Adobe Fixes Highly Critical Vulnerability in Flash Player

Adobe has issued a fix for critical vulnerability (CVE-2014-8439) found in Adobe Flash Player software, according to Adobe’s APSB14-26 security bulletin. The vulnerability affects all Adobe Flash Player and Adobe AIR versions on Windows, Macintosh and Linux.

“Adobe Flash Player before 13.0.0.258 and 14.x and 15.x before 15.0.0.239 on Windows and OS X and before 11.2.202.424 on Linux, Adobe AIR before 15.0.0.293, Adobe AIR SDK before 15.0.0.302, and Adobe AIR SDK & Compiler before 15.0.0.302 allow attackers to execute arbitrary code or cause a denial of service (invalid pointer dereference) via unspecified vectors,” the overview from National Vulnerability Database stated.

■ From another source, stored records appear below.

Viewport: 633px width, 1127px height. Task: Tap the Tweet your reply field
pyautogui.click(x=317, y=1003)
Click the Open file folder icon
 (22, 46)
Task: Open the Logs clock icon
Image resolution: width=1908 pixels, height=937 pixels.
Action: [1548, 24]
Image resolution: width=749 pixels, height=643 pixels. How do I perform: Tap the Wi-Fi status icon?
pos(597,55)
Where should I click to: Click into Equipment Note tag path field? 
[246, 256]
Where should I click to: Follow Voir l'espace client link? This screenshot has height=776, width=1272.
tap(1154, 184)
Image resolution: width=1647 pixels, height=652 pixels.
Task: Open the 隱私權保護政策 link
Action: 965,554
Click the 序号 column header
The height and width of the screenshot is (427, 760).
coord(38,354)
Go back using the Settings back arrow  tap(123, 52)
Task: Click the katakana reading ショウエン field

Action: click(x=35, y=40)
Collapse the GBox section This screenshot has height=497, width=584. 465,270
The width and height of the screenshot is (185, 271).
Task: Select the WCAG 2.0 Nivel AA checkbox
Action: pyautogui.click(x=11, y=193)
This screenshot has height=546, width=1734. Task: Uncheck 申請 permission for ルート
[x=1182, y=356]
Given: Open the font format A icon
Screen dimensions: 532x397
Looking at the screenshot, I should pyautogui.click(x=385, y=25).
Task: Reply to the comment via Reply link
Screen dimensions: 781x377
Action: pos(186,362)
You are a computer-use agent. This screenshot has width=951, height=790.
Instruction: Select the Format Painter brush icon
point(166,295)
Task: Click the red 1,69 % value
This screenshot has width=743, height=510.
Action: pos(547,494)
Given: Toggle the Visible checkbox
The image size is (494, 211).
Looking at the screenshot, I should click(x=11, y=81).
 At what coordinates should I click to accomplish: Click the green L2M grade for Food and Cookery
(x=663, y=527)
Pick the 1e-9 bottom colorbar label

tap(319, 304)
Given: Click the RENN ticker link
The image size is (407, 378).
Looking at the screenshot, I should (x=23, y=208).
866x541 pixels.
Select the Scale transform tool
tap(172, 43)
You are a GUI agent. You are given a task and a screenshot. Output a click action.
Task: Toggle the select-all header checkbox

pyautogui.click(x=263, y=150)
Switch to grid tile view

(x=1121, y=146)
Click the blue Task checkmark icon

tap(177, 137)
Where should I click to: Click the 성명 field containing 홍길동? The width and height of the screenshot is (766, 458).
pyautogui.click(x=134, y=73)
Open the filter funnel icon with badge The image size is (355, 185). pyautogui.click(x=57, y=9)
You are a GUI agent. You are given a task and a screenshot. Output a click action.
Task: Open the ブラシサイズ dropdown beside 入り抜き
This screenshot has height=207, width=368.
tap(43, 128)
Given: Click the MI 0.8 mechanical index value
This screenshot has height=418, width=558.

The ad-hoc security bulletin received a priority rating of 2, which means the “update resolves vulnerabilities in a product that has historically been at elevated risk” and so far there are no exploits in the wild.

Also, the vulnerability is rated as critical, meaning that “if exploited would allow malicious native-code to execute, potentially without a user being aware.”

A lower priority rating has been given to the Linux Flash Player version that has not been targeted by attackers until now.

Adobe Flash Player plug-in updates for Google Chrome and Internet Explorer are automatic. Users are also advised to check if the auto update feature from the desktop Flash Player version is turned on.